### PROVIDED DATA
________

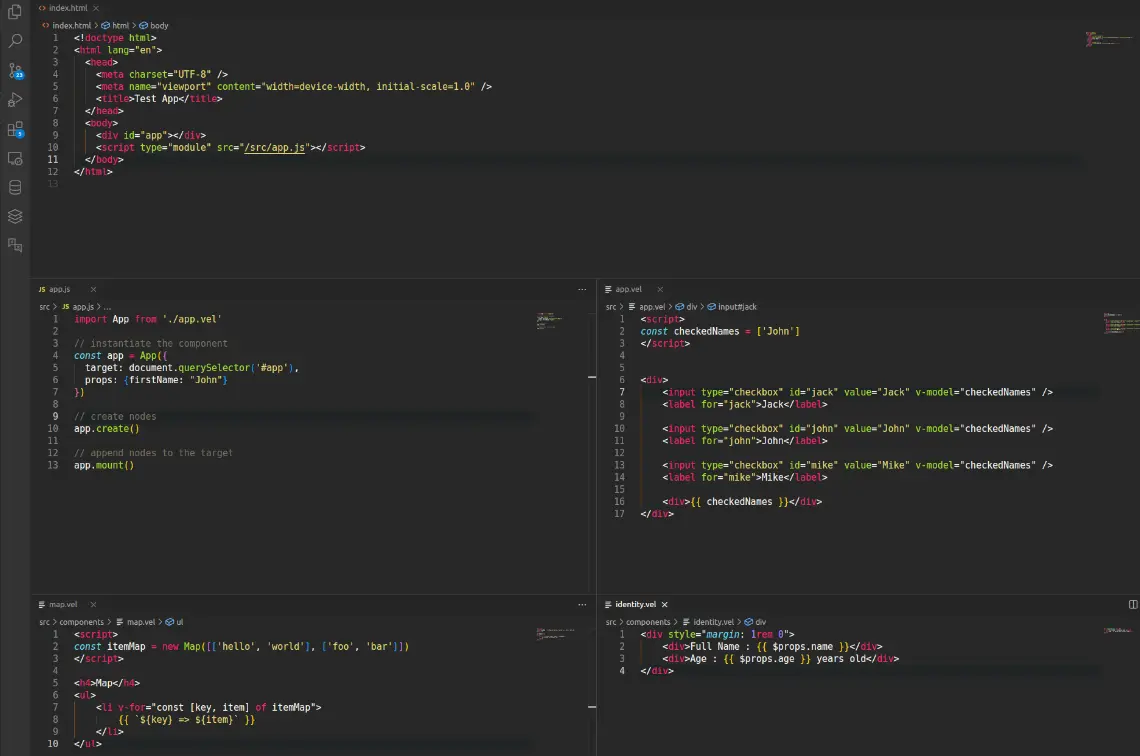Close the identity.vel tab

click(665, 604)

________

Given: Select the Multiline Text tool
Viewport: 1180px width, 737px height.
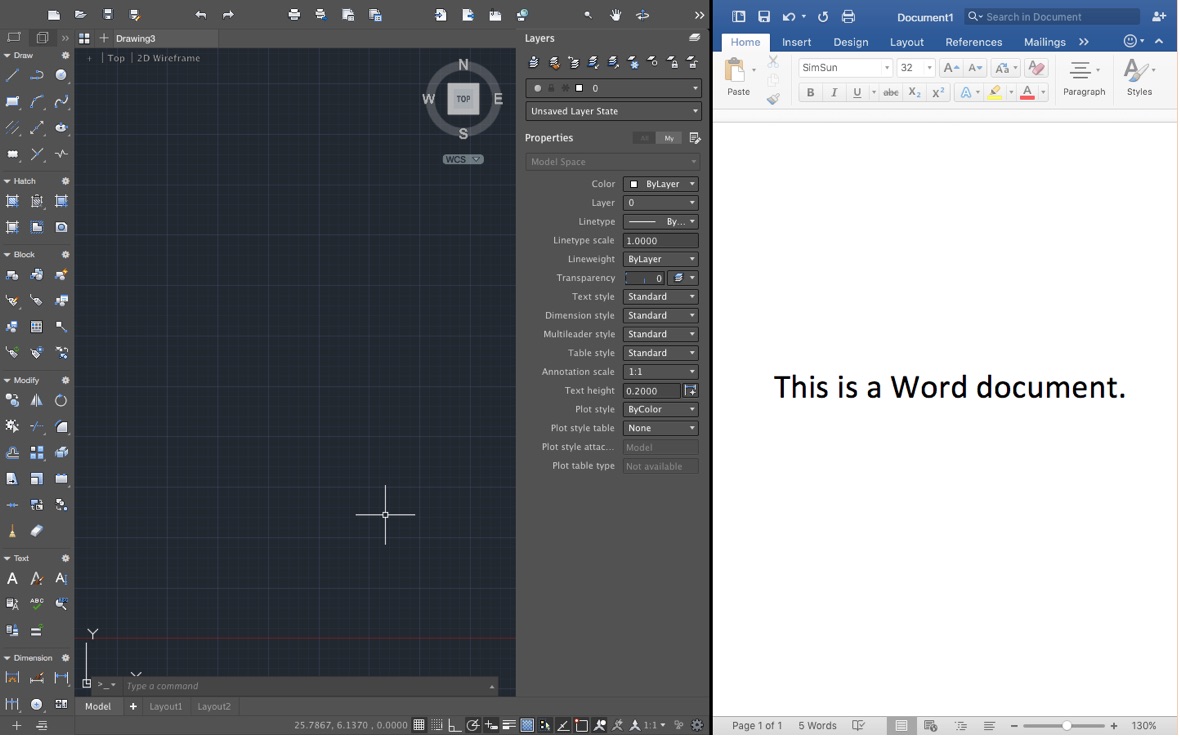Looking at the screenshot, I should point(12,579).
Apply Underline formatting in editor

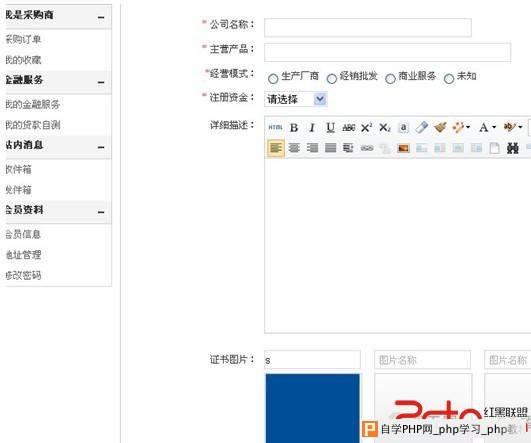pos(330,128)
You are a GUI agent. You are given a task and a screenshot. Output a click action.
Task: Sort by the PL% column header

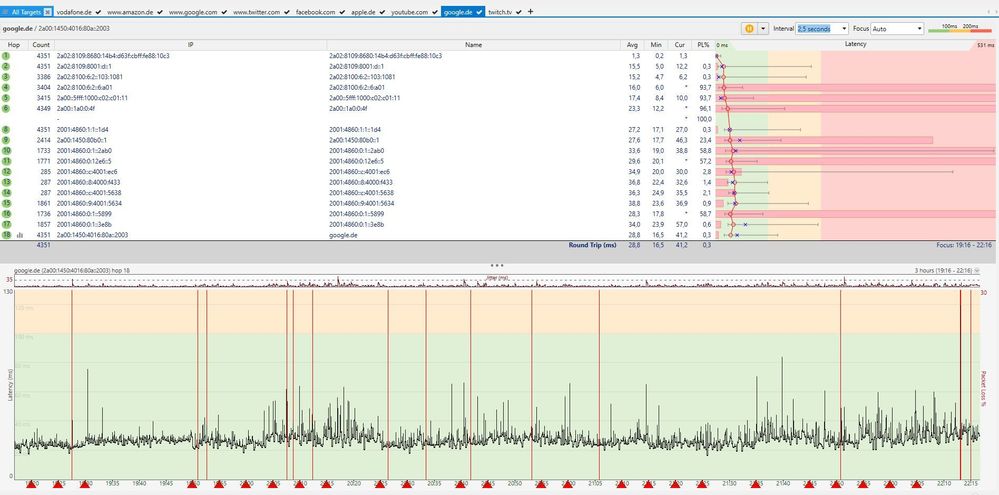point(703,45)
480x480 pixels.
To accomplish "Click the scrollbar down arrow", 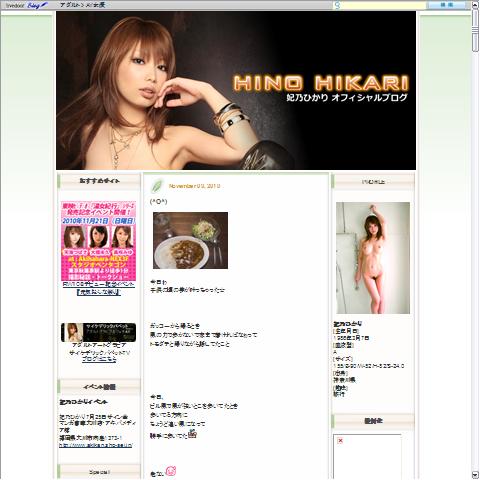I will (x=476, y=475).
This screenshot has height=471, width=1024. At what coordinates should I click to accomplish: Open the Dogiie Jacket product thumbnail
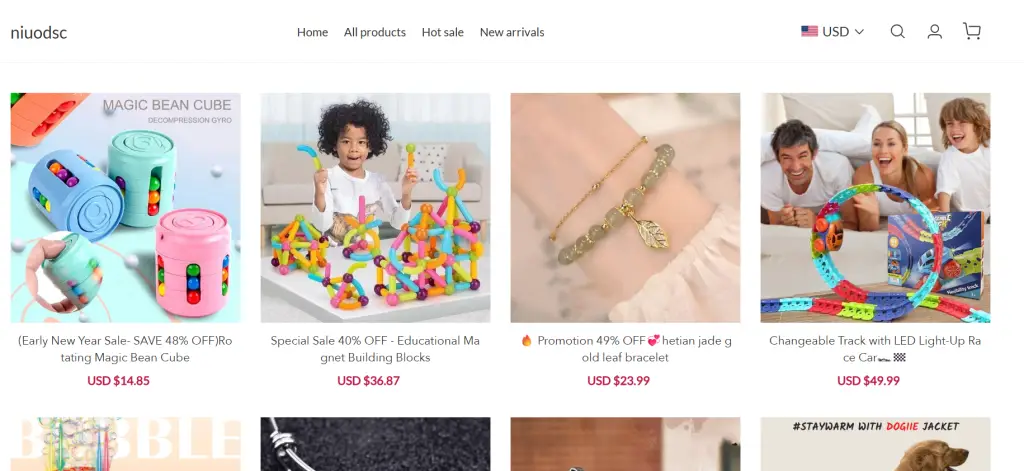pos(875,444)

________

### WHAT YOU WILL DO
Leaving pictures out, output the lines of the data above from the one with "Given: Select the Multiline Text tool" through the one with "480x480 pixels.", word for word.

### EXPECTED ANSWER
Given: Select the Multiline Text tool
Viewport: 1180px width, 737px height.
Looking at the screenshot, I should point(12,579).
Apply Underline formatting in editor

pos(330,128)
You are a GUI agent. You are given a task and a screenshot. Output a click action.
Task: Sort by the PL% column header

point(703,45)
480x480 pixels.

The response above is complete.